Screen printed enamel transfer on porcelain steel 6"x 4" Private Collection
Screen printed enamel transfer on porcelain steel 6"x 4" Private Collection
Screen printed enamel transfer on porcelain steel 6"x 4" Private Collection
Size Isn't All
Solo show reveals little gems
By Dan Tranberg
Cleveland Free Times, 2000
It's a small world, but once you're inside the miniature works of Margaret Yuko Kimura, a whole universe opens up. Her show, Fragments: Works by Margaret Yuko Kimura, currently on view at the Bockrath Gallery in Little Italy includes 30 works from four different series. Most are collages in which fragments of information are assembled as both literal and metaphorical references to the creative process. Tiny pieces cut from older drawings and prints are resurrected as elements of new works. Sections of handwritten notes from her school days appear as another kind of fragment, including legible traces of her studies in art history. These coupled with newspaper clippings, swatches of fabric and newly drawn or printed images create a patchwork dense with implications as well as imagery, and all within works small enough to fit in a briefcase.
They have a raw quality, reminiscent of sketches but without seeming incomplete. "Whenever I go to art museums," Kimura says, "I am always more inspired by the artists' drawings in sketchbooks or unfinished pieces than by completed works.
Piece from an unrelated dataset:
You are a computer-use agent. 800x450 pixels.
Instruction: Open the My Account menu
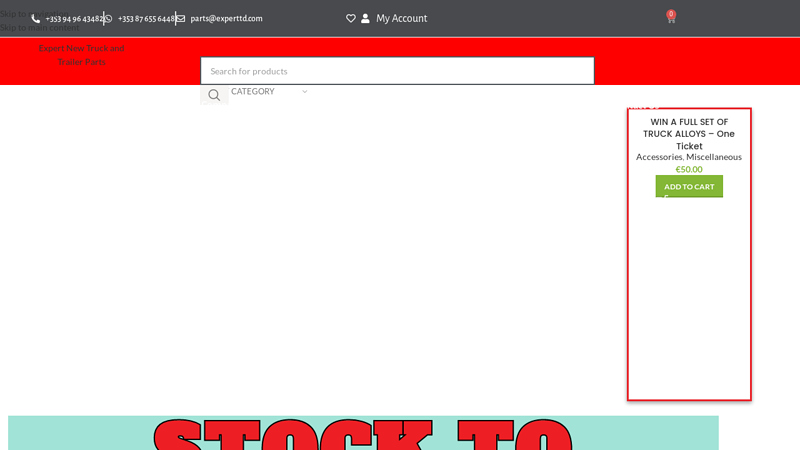tap(401, 19)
They reveal the formative moments of the artists' working process." Clearly those moments possess an energy she wants to capture. In many of her works she is successful. Tiny as they are, some only a few inches square, her collages represent the range of her interests and investigations without being tedious or overworked.
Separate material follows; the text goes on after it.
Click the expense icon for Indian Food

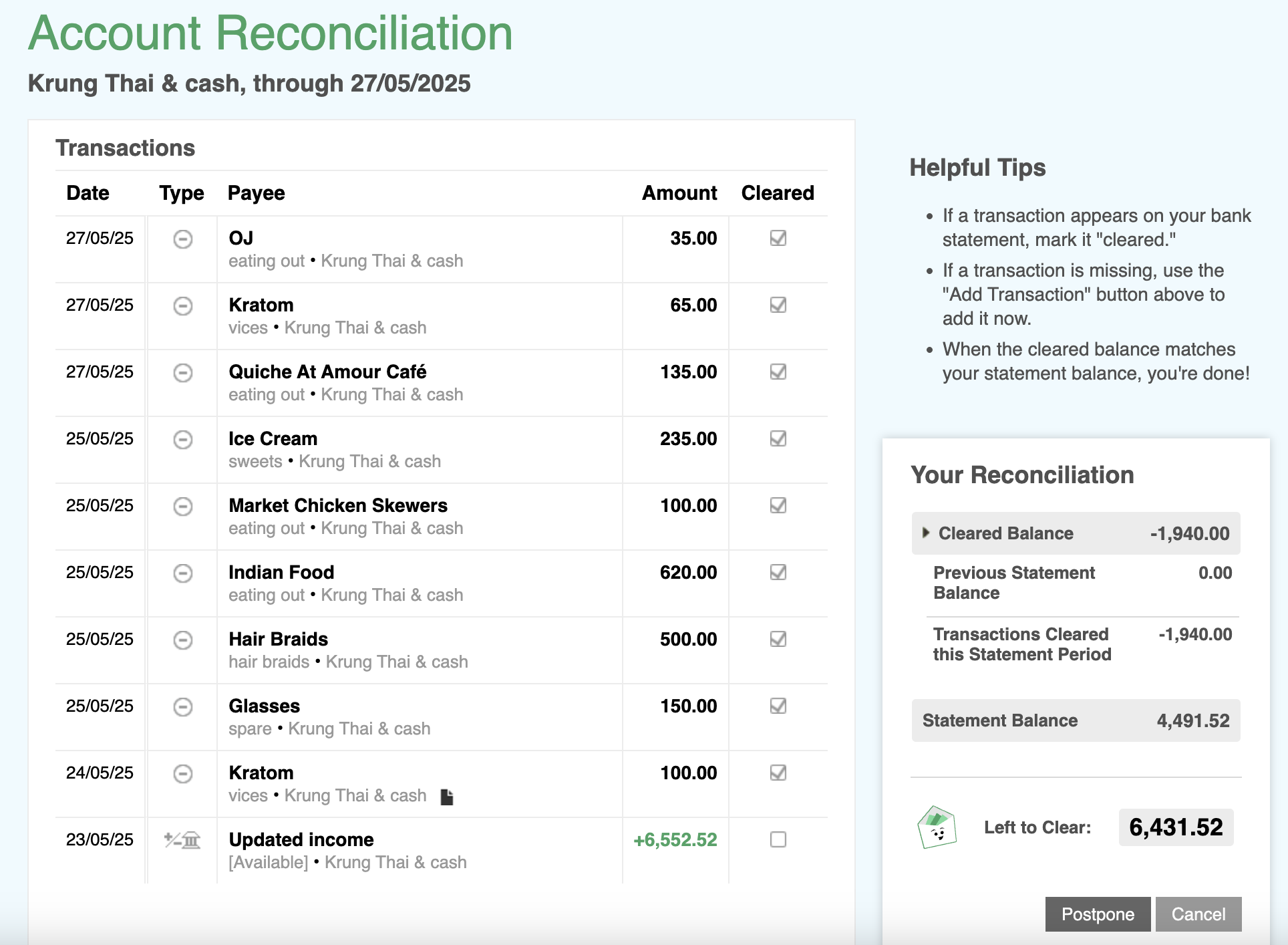(182, 573)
Kimura was born in California, but her family moved back to Tokyo soon afterwards. She returned to the U.S. in 1989 and studied at the Cleveland Institute of Art for five years before going on to earn her MFA in printmaking from the University of Michigan. It was during a break, after graduating from CIA in 1994, that she first began cutting up old prints into small pieces to make collages. Without access to printmaking facilities she was driven to invent a new way of working. "I worked with these fragments every day, and new ideas resulted from unexpected accidents," she says.
Experimentation led her down several different paths. The most compelling resulted in a series of enamel pieces that, like the collages, grew out of experiments with leftover remnants of printmaking. Begun as a series (called Print + Enamel) in 1992, they are made by fusing glass powder directly onto used copper etching plates. Additional marks are added by screen-printing enamel over the surface, a technique common in the commercial ceramics industry. The rich enameled images suggest visions of other worlds, but deliberate, scratchy marks with in the pieces recall the process used to create them. The combination of accidental qualities in the enamel and more deliberate marks from the screen-printing strike a precarious balance between thoughtfulness and chaos.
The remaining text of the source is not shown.